The Illinois Basin has produced more than four billion barrels of petroleum. Major oil production began in 1905, and from 1907 through 1912, the basin was the third-most oil productive area in the United States. Oil production peaked in 1908 at 34 million barrels per year, and declined steadily to 5 million barrels in 1933. A new wave of exploration brought oil production to a new high of 140 million barrels in 1940, after which production again declined.
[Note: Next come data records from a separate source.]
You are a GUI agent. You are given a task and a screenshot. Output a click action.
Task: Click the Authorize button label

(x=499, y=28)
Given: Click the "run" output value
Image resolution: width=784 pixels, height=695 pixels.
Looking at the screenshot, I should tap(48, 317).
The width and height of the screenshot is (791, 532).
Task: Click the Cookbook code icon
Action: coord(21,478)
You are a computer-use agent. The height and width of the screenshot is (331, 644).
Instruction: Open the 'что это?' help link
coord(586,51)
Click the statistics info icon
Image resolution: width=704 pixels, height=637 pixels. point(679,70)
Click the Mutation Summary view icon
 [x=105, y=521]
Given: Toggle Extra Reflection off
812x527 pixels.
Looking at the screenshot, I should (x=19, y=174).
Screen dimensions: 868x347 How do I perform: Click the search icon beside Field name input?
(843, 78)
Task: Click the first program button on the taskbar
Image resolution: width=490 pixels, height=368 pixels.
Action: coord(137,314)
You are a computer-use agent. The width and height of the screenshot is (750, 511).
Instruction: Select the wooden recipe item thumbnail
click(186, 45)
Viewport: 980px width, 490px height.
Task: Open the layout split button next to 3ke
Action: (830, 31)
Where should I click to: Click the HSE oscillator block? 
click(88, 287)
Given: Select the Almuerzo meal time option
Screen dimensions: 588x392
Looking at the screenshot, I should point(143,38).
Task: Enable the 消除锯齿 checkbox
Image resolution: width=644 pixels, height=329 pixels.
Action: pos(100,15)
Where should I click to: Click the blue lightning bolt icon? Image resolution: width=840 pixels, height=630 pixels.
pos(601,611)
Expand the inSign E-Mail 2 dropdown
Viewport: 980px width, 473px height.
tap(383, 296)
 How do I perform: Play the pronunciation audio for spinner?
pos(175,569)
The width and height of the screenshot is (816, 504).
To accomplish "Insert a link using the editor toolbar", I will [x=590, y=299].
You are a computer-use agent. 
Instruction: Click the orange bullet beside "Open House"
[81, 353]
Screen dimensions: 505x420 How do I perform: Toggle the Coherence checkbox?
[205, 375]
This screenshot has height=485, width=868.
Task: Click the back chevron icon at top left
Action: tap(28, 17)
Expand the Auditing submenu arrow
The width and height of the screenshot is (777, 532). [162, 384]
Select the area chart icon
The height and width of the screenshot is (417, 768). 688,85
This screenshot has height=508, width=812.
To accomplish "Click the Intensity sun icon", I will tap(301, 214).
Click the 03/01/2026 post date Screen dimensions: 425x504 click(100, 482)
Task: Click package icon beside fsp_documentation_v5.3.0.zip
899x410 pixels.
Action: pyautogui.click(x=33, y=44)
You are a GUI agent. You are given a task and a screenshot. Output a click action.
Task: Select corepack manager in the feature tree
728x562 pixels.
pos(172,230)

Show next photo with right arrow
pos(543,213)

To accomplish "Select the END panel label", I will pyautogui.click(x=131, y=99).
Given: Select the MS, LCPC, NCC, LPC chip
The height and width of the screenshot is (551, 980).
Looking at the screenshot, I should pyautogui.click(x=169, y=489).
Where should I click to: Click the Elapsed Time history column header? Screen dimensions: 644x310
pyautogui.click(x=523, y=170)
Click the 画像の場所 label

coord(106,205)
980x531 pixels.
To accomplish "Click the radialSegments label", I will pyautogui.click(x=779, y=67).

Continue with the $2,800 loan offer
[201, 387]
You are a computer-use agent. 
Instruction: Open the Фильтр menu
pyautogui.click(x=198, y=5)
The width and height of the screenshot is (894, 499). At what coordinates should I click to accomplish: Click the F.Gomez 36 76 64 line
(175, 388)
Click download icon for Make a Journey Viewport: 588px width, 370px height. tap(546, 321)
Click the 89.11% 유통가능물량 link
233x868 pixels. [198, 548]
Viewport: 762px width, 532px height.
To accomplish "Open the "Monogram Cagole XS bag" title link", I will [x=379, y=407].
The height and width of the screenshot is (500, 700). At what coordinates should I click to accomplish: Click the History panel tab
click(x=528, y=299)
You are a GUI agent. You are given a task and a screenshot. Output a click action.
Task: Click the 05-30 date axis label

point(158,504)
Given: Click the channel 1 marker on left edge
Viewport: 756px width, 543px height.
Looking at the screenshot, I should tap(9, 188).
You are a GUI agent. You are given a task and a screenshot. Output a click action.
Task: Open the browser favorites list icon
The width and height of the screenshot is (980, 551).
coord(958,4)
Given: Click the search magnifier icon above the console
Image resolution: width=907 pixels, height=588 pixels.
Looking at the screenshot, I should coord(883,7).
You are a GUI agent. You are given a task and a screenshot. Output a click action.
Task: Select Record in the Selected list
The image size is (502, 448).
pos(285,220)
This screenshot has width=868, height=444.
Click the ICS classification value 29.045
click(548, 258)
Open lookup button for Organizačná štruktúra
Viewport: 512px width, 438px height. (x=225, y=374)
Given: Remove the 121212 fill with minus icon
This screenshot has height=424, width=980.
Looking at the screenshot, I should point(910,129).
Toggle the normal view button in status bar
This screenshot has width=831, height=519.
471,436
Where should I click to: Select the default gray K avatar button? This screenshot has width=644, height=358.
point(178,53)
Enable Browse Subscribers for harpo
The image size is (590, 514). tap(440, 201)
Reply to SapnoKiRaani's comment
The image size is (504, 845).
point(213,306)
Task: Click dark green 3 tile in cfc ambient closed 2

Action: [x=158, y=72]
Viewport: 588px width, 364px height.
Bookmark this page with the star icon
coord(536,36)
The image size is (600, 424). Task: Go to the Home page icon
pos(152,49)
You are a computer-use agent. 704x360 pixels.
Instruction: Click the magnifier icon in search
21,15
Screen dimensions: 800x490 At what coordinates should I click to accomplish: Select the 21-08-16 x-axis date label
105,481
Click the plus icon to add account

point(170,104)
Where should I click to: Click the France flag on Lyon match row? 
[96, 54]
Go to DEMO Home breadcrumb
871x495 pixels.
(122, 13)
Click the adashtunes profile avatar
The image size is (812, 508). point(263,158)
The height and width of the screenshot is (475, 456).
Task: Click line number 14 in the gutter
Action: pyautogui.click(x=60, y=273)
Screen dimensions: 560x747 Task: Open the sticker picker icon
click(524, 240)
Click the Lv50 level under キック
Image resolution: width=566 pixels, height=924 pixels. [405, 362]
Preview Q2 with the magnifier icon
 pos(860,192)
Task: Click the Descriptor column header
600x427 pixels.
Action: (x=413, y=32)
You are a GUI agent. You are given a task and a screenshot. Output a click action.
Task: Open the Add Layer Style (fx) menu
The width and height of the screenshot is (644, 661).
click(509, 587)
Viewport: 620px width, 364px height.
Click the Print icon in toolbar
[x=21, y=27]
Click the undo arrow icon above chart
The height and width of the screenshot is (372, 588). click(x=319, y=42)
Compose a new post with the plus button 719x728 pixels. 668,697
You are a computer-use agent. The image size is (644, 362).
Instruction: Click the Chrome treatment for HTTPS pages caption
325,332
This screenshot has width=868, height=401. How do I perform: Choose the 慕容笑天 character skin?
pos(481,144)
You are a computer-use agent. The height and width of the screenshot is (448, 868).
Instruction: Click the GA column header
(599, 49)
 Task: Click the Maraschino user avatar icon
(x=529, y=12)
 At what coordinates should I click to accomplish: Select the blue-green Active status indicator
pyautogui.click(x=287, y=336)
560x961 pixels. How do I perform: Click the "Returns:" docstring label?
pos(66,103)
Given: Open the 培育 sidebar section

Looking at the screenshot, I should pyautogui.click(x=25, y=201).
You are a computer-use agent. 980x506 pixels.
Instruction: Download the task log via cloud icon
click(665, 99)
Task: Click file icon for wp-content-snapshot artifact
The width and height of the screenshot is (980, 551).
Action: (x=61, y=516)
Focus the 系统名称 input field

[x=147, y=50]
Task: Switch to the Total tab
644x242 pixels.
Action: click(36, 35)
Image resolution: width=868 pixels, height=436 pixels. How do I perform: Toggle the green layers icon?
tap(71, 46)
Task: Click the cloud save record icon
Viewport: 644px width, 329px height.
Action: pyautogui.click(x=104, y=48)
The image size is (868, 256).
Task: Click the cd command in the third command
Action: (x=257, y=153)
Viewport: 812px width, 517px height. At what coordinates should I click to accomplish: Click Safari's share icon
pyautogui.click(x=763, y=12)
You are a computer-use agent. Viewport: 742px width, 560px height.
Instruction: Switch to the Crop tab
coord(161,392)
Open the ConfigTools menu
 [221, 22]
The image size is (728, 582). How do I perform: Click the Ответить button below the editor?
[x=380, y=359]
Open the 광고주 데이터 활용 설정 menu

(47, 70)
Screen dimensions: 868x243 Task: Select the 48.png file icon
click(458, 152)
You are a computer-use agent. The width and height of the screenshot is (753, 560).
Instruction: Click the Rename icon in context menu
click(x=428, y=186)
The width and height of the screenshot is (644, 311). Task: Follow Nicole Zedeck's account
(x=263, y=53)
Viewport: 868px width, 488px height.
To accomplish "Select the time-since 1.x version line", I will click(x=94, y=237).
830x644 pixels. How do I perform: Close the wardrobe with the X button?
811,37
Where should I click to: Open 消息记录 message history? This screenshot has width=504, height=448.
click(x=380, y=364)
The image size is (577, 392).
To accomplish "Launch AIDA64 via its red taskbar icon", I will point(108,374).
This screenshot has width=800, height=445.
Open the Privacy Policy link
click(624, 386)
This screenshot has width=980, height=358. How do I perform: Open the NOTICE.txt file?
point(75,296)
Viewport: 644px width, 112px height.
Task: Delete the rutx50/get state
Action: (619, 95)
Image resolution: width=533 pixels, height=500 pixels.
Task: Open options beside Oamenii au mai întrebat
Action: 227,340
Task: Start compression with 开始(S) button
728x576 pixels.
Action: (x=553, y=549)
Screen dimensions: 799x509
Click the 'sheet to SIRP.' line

Waterflooding of old reservoirs caused a third peak of oil production in the 1950s.

Much recent drilling activity has targeted shale gas in the Devonian-Mississippian New Albany Shale.

=== Non-fuel minerals ===
The rocks of the Illinois Basin are thought to be the source of metals in Mississippi Valley-Type lead-zinc deposits, both within the basin and in surrounding areas, such as the Lead Belt of southeast Missouri.

Within the basin, deposits valuable for lead, zinc, coal balls and fluorite are mined in Hardin and Pope counties, Illinois, and Crittenden and Livingston counties, Kentucky. the deposits are in the form of veins and limestone replacement deposits in Mississippian sedimentary rocks. Ore minerals are fluorite, galena, and sphalerite. Gangue minerals include common quartz and calcite, and minor barite and chalcopyrite.

== Carbon sequestration ==
Some geologic formations in the Illinois Basin are considered to have potential for carbon sequestration, as a permanent disposal site for carbon dioxide that would otherwise be released into the atmosphere. In 2009, Archer Daniels Midland Corp. began pilot testing the carbon sequestration potential of the Mt. Simon formation beneath its ethanol manufacturing facility in Illinois. As of January 2015, one million metric tons of carbon dioxide had been sequestered in the Illinois Basin-Decatur Project.